The ruling by the European Court of Justice (ECJ) follows the UK’s controversial Investigatory Powers Act, better known as the “Snooper’s Charter,” which signed into law the most expansive set of surveillance powers ever passed by any Western nation. The IP Act requires UK Internet Service Providers to retain all customers’ browsing histories and other “electronic communication transaction records” for government inspection without a warrant, including the time and location details of every digital interaction.
But the European high court’s ruling, while not specifically aimed at the Snooper’s Charter, declares that the “general and indiscriminate retention” of that data is illegal. It says that companies can only be required to retain data for fighting serious crimes like terrorism, and that any government access to that data must be targeted, backed by a court’s approval, and should inform those affected by the retention.
“Today’s judgment is a major blow against mass surveillance and an important day for privacy. It makes clear that blanket and indiscriminate retention of our digital histories — who we interact with, when and how and where — can be a very intrusive form of surveillance that needs strict safeguards against abuse and mission creep,” wrote Camilla Graham Wood, a legal officer at the UK-based charity Privacy International.
“The court has rightly recognised that our communications data is no less sensitive than the content of our communications. This is something that the UK Government has wilfully ignored, allowing a large number of public bodies to access our personal data without a warrant.
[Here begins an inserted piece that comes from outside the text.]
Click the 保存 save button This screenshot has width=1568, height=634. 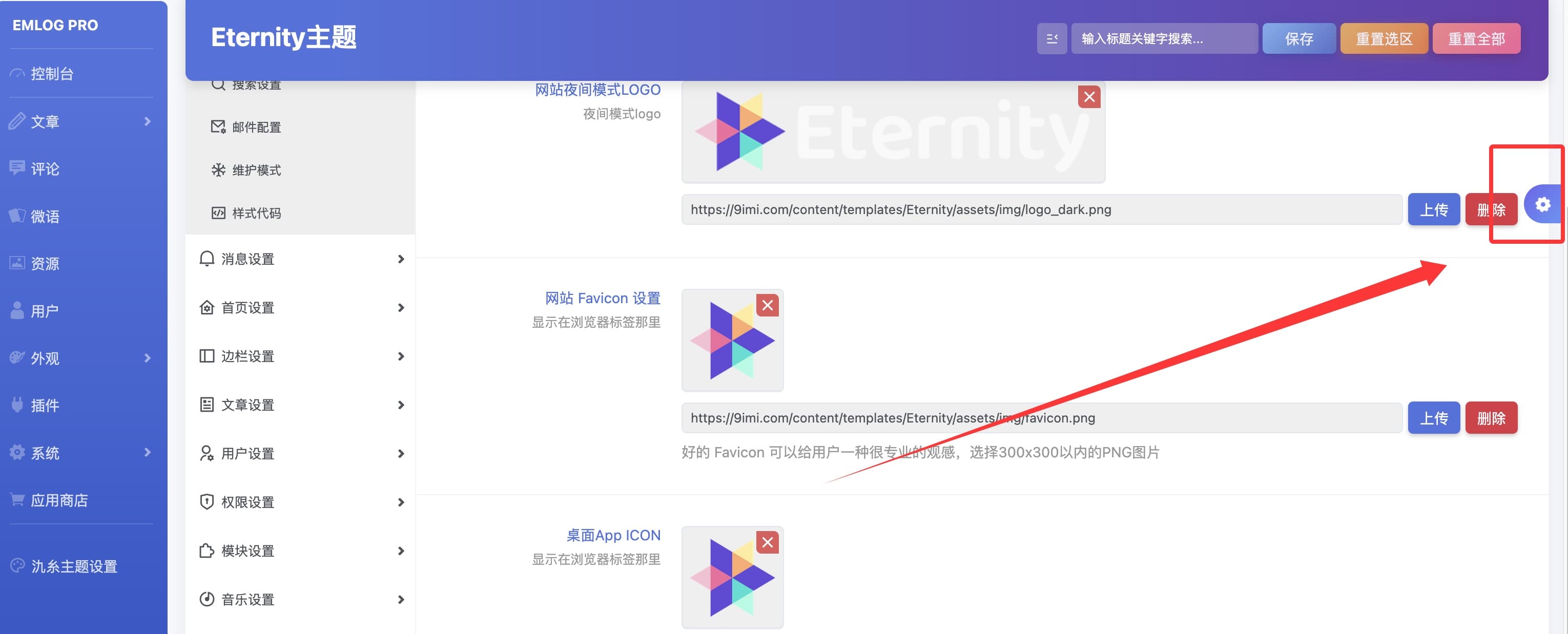[1298, 39]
The Government must now urgently fix the Investigatory Powers Act, so that access to our data is properly authorised,” she said.
Ironically, the court’s finding is the result of a legal challenge brought by David Davis, a conservative member of the UK Parliament who supports leaving the European Union and has since been named Brexit secretary by prime minister Theresa May. Davis had originally challenged a 2014 UK data retention law called DRIPA, which the EU court has also ruled unlawful. That law will be officially replaced by the more-expansive Snooper’s Charter when it sunsets at the end of this month.
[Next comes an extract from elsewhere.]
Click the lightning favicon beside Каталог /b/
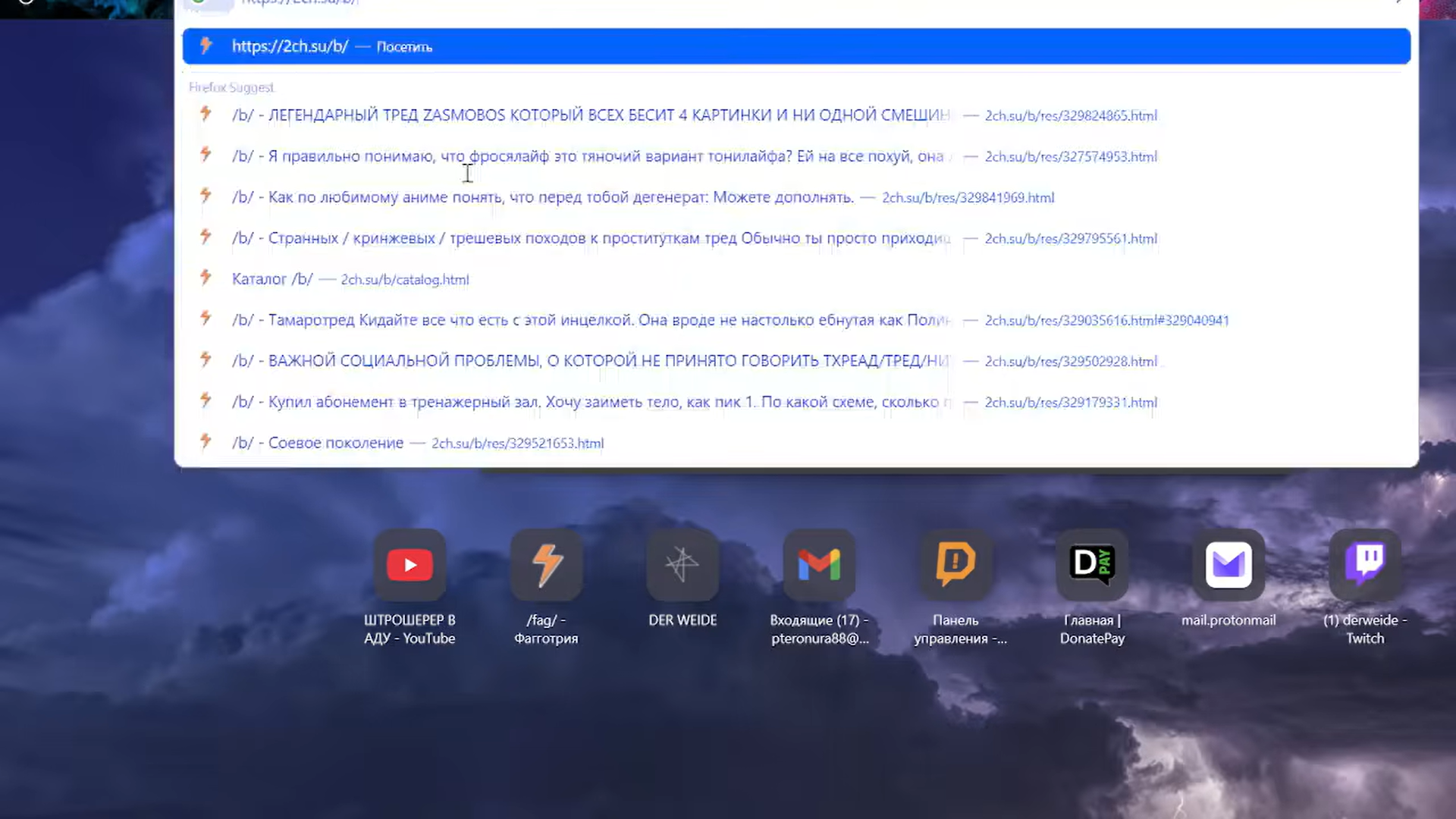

But while it has invigorated the fight against the Snooper’s Charter, some worry the ruling will become mostly symbolic if it doesn’t result in changes to the law before the UK formally exits the European Union—and with it, the court’s jurisdiction.
“Post-Brexit, the UK will not be able to just ignore this judgment,” Harmit Kambo, the campaigns director for Privacy International, told Vocativ. “If EU countries want to share any data with the UK, the UK would need to demonstrate that its data protection standards are adequate, and in effect the UK’s standards will need to be as good as EU countries’ own standards. So, yesterday’s judgment will continue to matter, and will continue to offer a level of protection to people’s privacy in the UK, even after we leave the EU”.
For now, the case will return to the UK Court of Appeal for further deliberation.